My understanding is that battered women's shelters exclude men so as to prevent
batterers finding their victims, and also so that women who have been brutalised
by men are not made afraid. My belief is that a women-only shelter should always
be able to refer a man in trouble to other accommodation and help.
> I also wondered how Domestic Violence Shelters deal with battered
> hermaphrodites. As these are people who may readily identify with either sex
> or neither sex, how does a system that only accepts females account for this
> special circumstance?
That's an interesting question; I don't know the answer. Do you mean true
hermaphrodites, or intersex and transgender people generally? Again, my belief
is that a women-only shelter should be able to refer such a person to
appropriate help if they're not able or willing to accomodate them. Shelters are
often badly stretched for resources, but being able to at least offer some phone
numbers shouldn't be a tremendous additional burden.

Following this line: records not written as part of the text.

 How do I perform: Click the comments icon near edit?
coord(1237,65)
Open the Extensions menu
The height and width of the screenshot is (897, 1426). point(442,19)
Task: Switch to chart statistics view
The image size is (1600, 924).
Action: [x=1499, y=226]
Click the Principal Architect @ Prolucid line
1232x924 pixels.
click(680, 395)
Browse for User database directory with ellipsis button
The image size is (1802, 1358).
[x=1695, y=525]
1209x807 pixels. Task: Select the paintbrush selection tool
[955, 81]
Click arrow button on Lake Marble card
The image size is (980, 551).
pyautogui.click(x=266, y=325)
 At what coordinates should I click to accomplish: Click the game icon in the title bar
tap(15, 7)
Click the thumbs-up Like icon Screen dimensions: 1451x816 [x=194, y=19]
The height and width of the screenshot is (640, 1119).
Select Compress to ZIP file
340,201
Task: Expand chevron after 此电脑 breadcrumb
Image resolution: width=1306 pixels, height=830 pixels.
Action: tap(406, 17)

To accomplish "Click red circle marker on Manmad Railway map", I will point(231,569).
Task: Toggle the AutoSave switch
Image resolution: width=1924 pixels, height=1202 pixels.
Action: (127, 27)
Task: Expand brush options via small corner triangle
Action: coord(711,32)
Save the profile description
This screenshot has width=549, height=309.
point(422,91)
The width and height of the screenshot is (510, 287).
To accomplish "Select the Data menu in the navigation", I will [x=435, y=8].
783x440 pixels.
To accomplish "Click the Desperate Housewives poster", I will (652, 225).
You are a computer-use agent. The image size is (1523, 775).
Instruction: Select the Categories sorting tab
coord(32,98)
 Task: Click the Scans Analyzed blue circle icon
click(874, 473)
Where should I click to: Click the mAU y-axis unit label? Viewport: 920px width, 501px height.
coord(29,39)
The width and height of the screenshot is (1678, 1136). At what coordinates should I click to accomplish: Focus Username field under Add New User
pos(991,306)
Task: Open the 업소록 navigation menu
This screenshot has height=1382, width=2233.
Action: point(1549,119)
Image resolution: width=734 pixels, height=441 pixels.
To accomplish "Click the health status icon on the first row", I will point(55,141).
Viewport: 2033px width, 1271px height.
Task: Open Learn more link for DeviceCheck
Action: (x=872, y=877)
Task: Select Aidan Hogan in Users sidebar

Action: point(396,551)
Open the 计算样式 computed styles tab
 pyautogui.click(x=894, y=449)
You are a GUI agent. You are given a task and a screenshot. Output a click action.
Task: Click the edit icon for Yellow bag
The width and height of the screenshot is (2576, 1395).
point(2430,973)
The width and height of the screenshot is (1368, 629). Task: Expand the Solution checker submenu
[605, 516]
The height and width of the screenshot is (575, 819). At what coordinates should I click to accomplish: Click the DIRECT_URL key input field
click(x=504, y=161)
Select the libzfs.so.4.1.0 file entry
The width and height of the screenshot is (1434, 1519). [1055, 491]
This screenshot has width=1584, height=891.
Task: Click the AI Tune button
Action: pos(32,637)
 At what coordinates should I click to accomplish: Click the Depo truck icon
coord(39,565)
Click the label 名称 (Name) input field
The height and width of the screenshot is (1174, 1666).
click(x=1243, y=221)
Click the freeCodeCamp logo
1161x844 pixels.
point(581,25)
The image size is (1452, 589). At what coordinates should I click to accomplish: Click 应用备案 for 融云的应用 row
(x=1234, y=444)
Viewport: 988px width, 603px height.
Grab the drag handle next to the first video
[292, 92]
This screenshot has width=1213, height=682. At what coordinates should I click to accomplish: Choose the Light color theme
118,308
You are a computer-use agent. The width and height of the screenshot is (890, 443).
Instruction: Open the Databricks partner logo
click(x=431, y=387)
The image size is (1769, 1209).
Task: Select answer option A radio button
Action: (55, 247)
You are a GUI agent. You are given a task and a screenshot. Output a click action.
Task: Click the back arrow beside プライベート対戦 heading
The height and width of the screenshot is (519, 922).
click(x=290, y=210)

> A philosophical point, just because men are less often and less brutally
> victimized does not mean they should be less entitled to recieve help.
I agree, and my essay makes that very point.
> I'd truly like a response to this email if you get the chance, because I
> considered myself to be a male feminist, until my wife beat me, and took my
> children away from me, which is not my aversion to feminism, but the fact
> that I was turned away at shelter after shelter for victims of domestic
> violence.
I'm very sorry to hear of your experience. Were you referred to other
accommodation and assistance by those shelters?